_YOUR TASK_.
Exactly as they appear below, repeat the lines from the one with "This screenshot has" through the one with "The height and". Drop every picture.

_DATA TO EXAMINE_.
╔══

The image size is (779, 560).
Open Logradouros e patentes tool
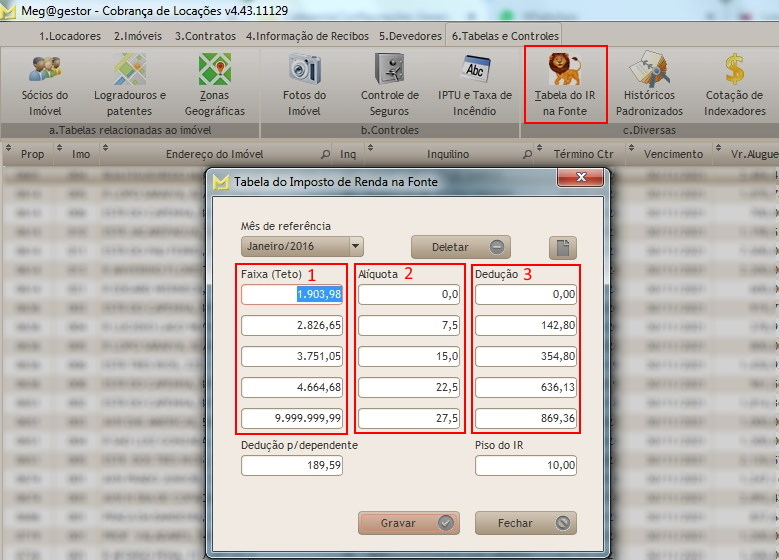[x=129, y=70]
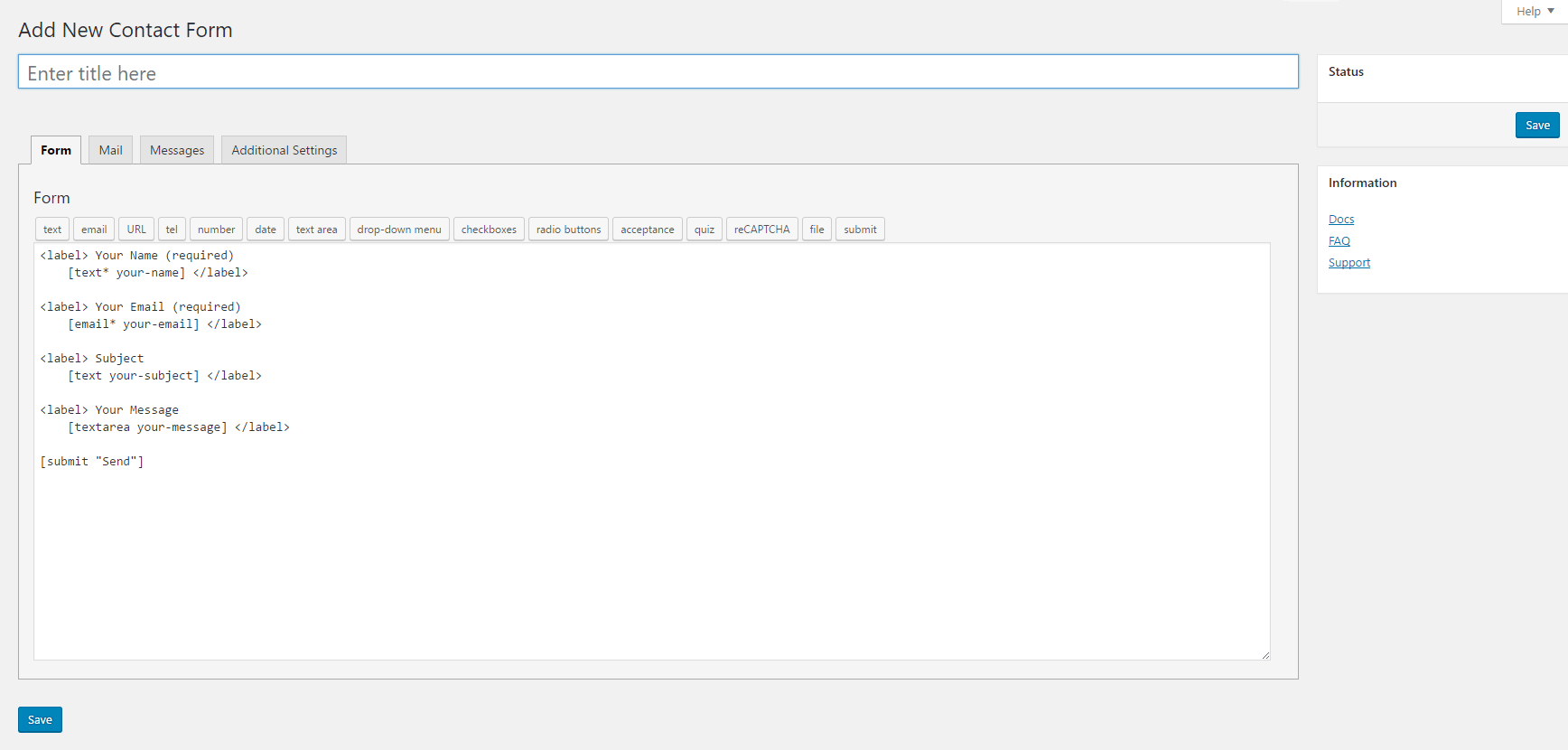Switch to the Mail tab
Image resolution: width=1568 pixels, height=750 pixels.
point(110,150)
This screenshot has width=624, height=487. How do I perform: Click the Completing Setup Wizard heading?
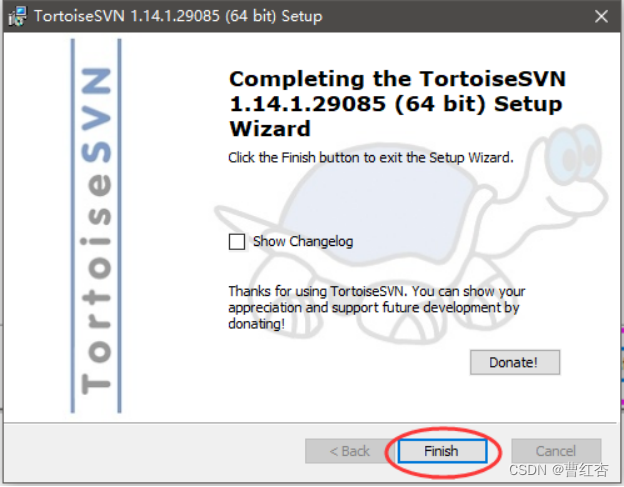point(397,103)
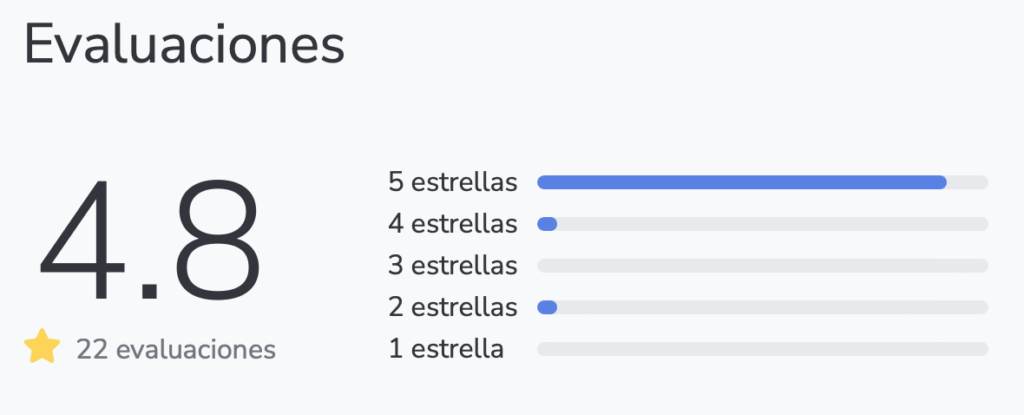
Task: Select the 5 estrellas label
Action: pyautogui.click(x=453, y=182)
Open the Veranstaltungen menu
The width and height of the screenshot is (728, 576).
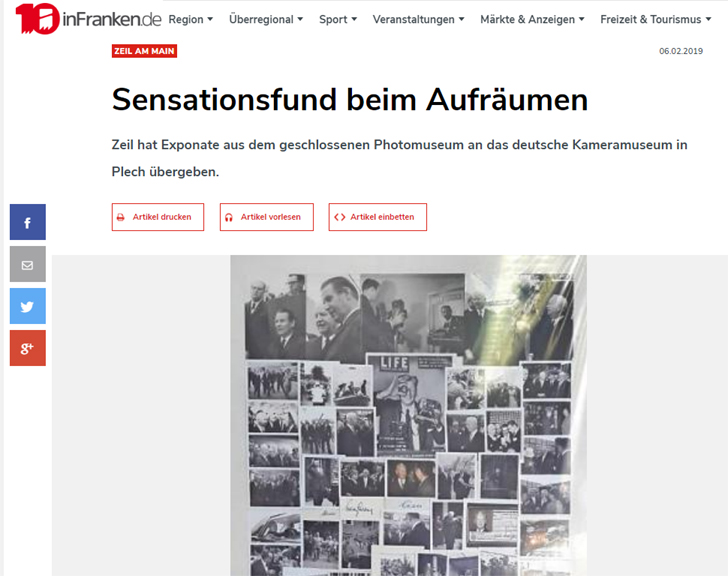tap(418, 19)
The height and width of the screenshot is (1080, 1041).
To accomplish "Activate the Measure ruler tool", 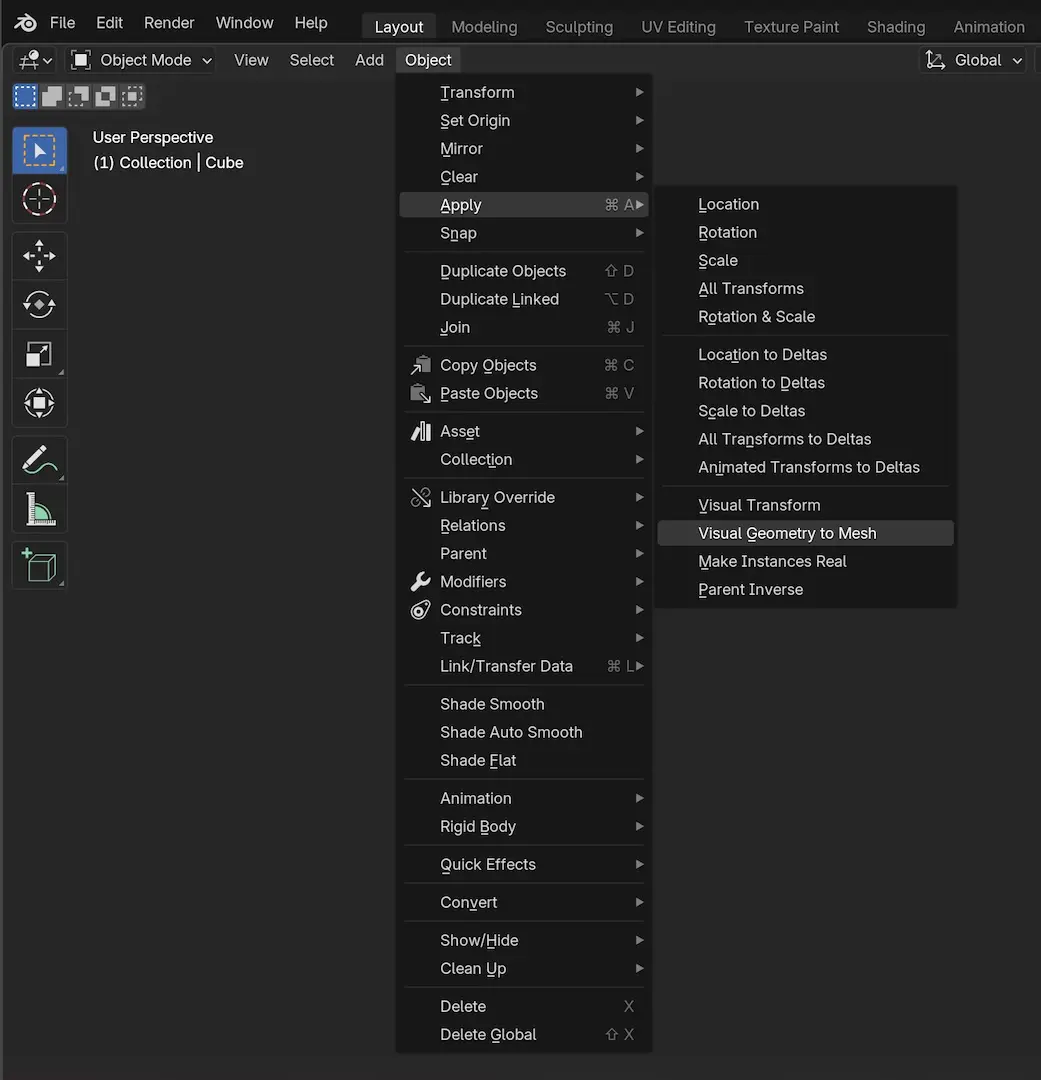I will pos(39,510).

╚══

_EXERCISE ANSWER_.
This screenshot has width=624, height=487. How do I perform: Click the Completing Setup Wizard heading?
point(397,103)
Task: Select the 5 estrellas label
Action: pyautogui.click(x=453, y=182)
Open the Veranstaltungen menu
The width and height of the screenshot is (728, 576).
tap(418, 19)
The height and width of the screenshot is (1080, 1041).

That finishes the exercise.